Your objective - Count how many lines below include the word "display". Answer with a number only.

** Opening Task inputs block **

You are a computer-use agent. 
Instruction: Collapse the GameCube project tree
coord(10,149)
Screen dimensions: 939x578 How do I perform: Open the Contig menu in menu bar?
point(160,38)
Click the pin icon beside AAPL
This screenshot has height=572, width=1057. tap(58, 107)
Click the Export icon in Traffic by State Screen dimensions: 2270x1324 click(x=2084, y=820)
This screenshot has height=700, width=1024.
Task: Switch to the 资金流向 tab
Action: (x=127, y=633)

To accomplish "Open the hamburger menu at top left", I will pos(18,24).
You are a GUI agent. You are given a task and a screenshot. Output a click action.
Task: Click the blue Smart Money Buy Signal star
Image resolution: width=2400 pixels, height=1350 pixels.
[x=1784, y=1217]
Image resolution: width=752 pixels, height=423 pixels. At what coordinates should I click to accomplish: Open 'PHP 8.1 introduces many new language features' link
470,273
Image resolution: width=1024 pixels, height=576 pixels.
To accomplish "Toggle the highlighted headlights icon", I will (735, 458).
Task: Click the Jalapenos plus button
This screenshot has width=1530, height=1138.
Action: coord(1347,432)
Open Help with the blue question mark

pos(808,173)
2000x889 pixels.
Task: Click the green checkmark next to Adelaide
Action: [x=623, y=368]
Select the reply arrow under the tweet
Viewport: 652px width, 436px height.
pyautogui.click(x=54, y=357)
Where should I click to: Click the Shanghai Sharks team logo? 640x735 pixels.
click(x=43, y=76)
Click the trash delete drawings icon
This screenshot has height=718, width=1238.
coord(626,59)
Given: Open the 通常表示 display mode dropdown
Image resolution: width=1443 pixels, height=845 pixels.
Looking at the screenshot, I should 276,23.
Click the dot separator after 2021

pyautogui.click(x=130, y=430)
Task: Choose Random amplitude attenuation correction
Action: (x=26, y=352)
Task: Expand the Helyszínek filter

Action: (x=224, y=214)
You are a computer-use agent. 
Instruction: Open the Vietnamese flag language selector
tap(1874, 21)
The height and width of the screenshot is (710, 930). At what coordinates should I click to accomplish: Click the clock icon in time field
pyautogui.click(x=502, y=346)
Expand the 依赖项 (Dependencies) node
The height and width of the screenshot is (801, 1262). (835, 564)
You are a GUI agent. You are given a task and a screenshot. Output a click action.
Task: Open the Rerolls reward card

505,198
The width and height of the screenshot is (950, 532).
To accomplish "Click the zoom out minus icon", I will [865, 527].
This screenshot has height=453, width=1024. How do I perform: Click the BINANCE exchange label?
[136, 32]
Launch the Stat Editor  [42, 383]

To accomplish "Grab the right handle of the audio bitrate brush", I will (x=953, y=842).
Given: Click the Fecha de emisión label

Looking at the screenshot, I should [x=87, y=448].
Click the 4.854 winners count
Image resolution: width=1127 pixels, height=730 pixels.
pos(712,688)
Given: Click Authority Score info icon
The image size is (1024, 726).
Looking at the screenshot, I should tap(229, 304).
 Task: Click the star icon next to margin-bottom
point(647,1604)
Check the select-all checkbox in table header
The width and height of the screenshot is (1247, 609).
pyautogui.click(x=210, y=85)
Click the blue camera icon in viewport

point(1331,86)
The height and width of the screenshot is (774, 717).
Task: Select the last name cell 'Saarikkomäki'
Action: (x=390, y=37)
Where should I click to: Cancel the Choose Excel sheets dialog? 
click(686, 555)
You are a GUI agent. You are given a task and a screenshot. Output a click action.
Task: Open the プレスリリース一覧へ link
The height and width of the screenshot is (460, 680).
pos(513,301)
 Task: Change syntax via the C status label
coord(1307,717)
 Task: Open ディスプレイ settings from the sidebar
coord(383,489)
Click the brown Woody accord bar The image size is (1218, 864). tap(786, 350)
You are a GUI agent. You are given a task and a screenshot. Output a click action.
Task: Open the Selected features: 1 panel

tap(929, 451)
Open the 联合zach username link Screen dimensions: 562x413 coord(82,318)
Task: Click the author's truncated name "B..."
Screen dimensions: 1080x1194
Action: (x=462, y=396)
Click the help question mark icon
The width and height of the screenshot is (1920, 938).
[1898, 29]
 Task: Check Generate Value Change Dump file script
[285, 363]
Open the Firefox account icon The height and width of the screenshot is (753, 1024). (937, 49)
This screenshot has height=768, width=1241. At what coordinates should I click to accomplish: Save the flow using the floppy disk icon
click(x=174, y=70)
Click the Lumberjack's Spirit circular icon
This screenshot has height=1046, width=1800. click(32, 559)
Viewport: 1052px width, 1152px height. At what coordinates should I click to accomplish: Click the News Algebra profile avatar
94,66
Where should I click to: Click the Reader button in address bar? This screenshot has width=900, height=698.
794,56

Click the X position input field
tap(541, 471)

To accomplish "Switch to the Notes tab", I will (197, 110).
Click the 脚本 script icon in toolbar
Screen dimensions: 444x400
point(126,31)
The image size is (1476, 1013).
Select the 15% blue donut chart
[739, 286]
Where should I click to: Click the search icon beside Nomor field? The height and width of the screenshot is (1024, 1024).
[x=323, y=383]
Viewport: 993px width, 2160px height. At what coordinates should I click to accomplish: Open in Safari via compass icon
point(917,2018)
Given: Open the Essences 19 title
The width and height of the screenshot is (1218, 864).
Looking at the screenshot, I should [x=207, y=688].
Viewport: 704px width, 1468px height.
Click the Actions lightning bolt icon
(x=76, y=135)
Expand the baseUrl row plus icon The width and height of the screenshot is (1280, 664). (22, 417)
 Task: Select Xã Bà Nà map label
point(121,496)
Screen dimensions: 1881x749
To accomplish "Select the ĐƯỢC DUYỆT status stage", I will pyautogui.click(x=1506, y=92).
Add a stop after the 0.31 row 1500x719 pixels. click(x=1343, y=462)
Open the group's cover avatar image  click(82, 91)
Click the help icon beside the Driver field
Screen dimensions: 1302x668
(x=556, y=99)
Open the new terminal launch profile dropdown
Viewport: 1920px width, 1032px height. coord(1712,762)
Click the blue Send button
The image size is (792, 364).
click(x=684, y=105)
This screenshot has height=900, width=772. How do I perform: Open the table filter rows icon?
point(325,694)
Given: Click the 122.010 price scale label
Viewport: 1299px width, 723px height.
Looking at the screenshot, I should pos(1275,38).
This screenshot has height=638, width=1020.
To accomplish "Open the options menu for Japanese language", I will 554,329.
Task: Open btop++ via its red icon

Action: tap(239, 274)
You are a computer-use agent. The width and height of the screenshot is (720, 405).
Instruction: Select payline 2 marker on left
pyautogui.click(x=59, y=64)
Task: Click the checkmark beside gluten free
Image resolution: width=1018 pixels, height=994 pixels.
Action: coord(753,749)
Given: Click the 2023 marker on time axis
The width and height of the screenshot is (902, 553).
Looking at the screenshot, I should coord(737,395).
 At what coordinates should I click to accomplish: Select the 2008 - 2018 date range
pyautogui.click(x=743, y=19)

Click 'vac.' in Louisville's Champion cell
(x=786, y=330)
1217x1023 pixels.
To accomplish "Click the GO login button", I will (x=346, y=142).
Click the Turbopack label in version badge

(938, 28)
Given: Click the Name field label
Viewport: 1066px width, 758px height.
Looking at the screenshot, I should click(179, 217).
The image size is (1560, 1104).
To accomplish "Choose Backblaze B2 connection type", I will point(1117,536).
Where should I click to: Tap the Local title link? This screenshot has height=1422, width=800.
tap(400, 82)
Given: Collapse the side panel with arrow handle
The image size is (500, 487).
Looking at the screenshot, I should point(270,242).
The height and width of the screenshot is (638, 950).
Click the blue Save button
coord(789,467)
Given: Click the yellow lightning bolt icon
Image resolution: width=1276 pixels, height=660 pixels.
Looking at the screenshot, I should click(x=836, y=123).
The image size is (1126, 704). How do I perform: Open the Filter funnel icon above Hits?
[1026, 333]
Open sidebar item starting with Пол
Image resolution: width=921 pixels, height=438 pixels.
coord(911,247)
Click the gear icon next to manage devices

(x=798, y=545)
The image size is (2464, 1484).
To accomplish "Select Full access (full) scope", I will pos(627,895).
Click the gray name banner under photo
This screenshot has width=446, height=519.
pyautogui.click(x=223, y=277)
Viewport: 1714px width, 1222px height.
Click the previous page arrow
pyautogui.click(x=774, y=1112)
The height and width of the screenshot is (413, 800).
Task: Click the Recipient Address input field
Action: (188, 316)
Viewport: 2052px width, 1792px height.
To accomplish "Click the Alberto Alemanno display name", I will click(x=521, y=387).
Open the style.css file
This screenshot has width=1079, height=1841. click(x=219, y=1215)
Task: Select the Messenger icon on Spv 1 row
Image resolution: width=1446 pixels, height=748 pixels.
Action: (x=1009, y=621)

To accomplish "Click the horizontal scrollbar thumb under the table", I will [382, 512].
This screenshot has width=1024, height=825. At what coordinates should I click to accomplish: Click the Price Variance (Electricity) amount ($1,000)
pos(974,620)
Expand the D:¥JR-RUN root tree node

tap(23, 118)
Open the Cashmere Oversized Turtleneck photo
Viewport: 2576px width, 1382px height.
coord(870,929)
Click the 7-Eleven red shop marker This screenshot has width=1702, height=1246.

** Closing Task inputs block **

Exercise output - 2